◆ **The data**
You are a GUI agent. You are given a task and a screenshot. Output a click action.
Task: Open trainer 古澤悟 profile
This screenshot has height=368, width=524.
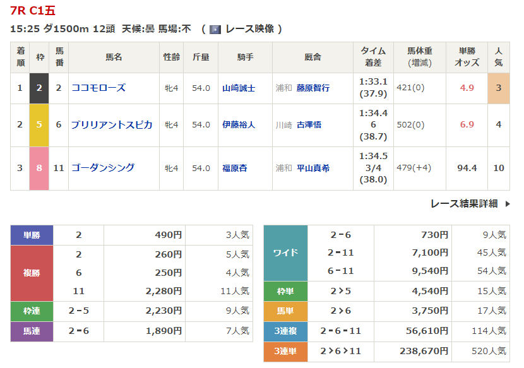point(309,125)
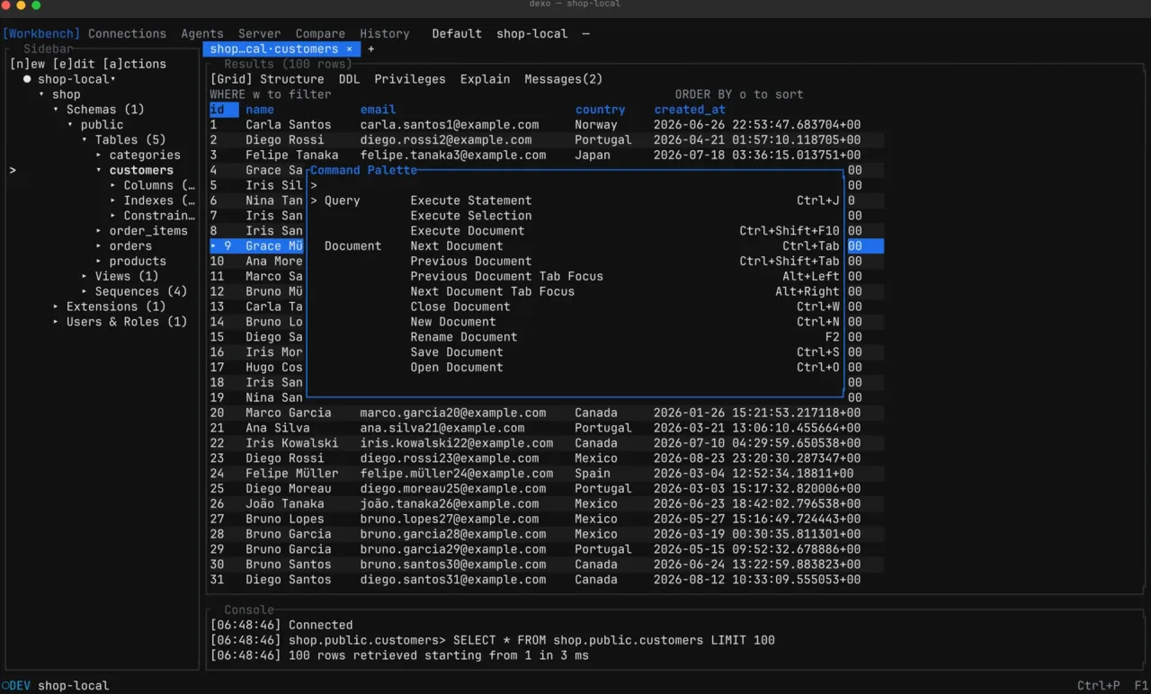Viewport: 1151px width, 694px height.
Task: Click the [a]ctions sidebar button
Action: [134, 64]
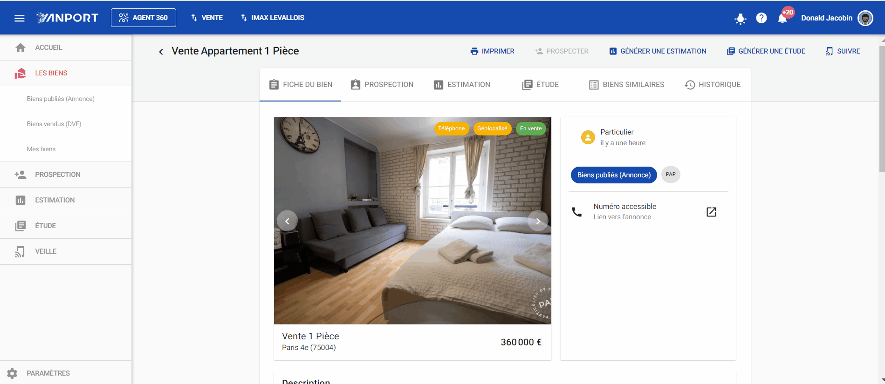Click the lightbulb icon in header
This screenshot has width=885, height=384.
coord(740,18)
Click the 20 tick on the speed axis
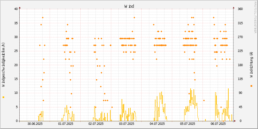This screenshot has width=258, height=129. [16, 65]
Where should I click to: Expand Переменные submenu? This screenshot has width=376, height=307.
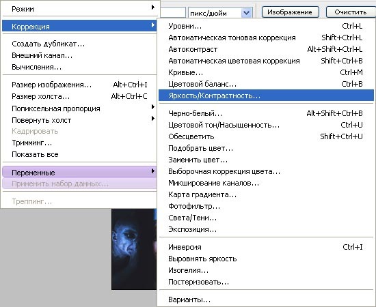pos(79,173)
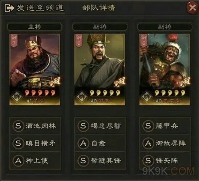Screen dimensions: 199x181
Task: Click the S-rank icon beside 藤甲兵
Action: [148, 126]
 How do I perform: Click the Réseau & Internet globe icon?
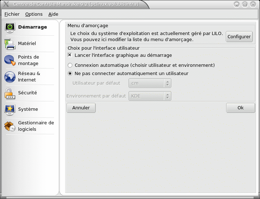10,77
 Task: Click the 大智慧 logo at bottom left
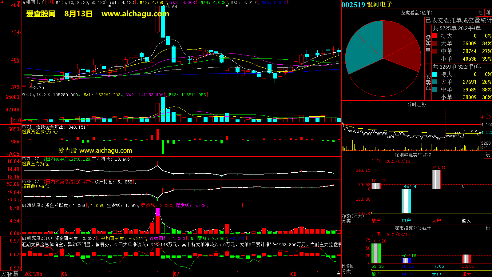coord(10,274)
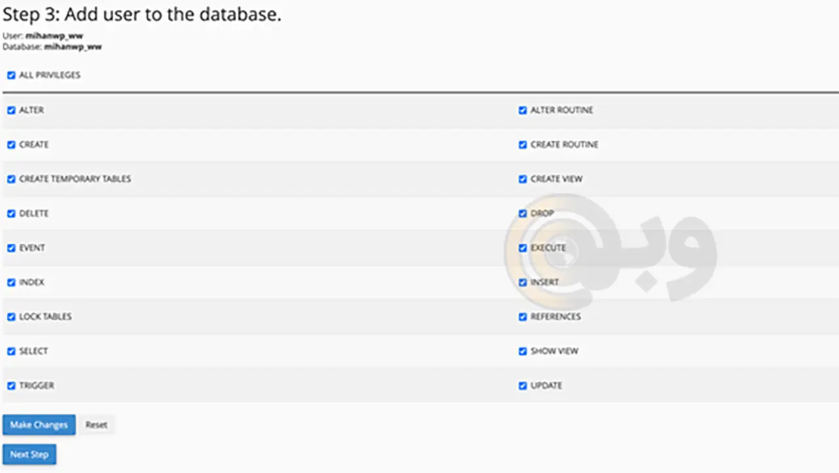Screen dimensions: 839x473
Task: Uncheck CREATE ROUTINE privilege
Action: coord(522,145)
---
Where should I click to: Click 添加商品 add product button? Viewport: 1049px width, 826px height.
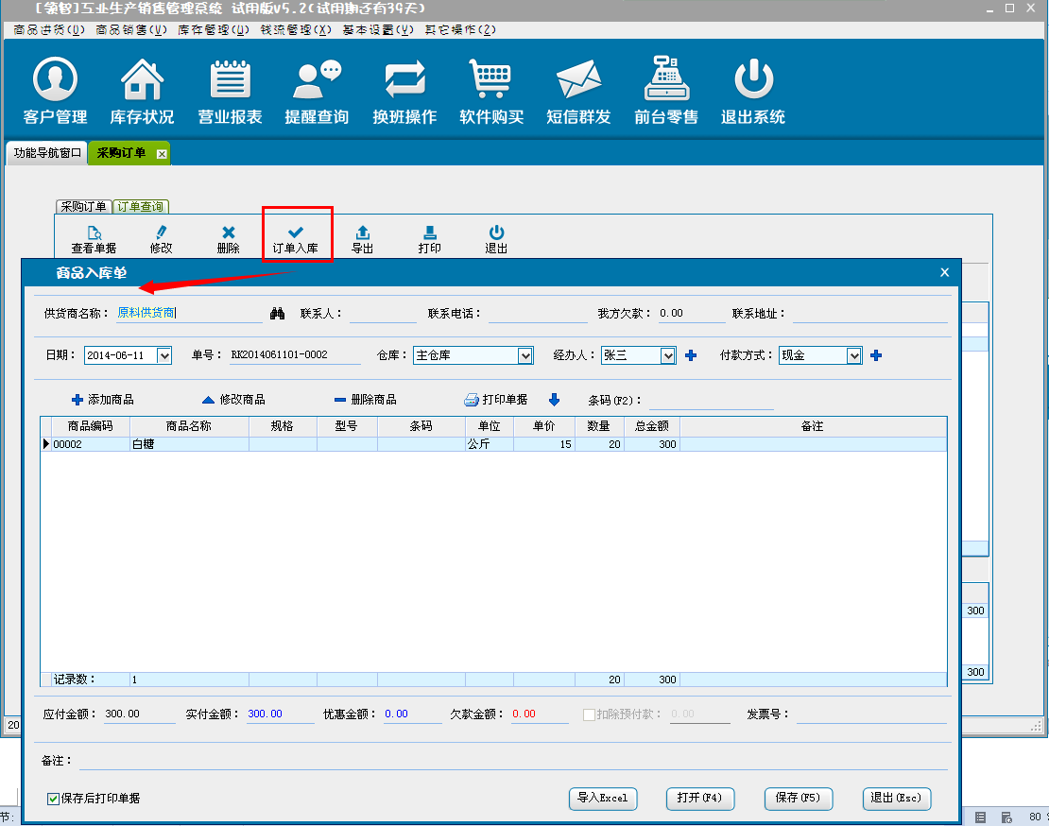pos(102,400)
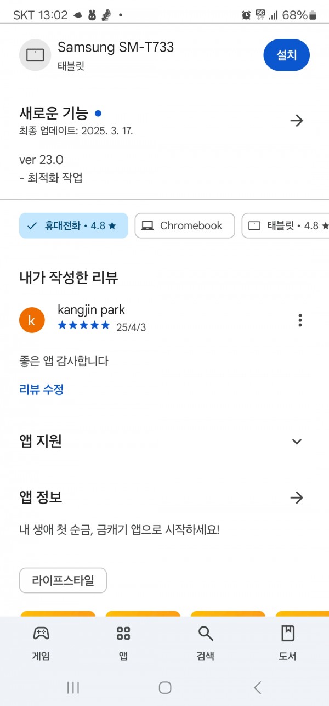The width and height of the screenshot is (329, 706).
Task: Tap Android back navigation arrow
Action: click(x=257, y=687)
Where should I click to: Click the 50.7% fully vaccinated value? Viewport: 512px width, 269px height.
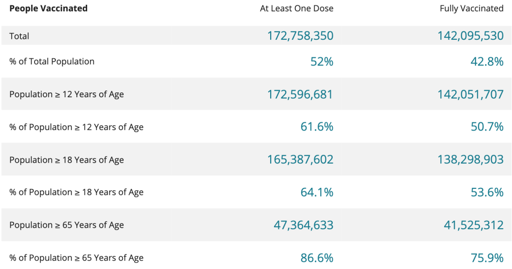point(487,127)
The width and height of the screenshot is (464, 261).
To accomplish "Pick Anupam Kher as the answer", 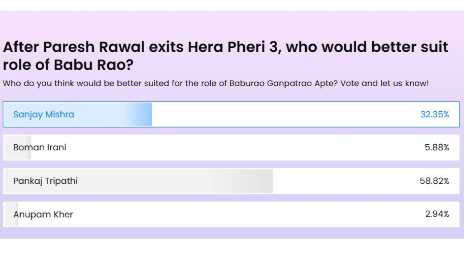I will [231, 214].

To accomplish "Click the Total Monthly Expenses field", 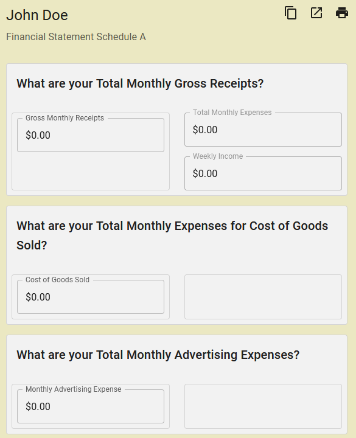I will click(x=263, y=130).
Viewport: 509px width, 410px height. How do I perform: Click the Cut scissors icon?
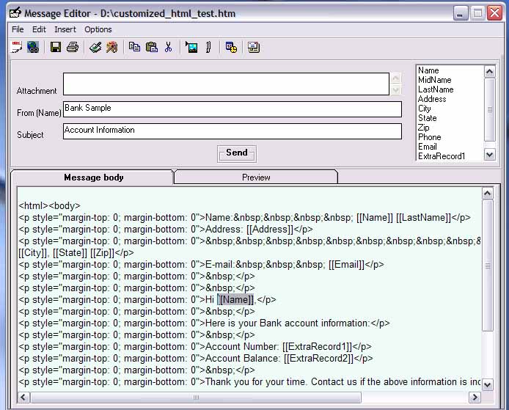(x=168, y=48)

◆ **Task instructions**
Taking the records above, retype every line from the one with "You are a GUI" down to the one with "Task: Open trainer 古澤悟 profile", exactly and with nothing else.

◆ **Response to this exercise**
You are a GUI agent. You are given a task and a screenshot. Output a click action.
Task: Open trainer 古澤悟 profile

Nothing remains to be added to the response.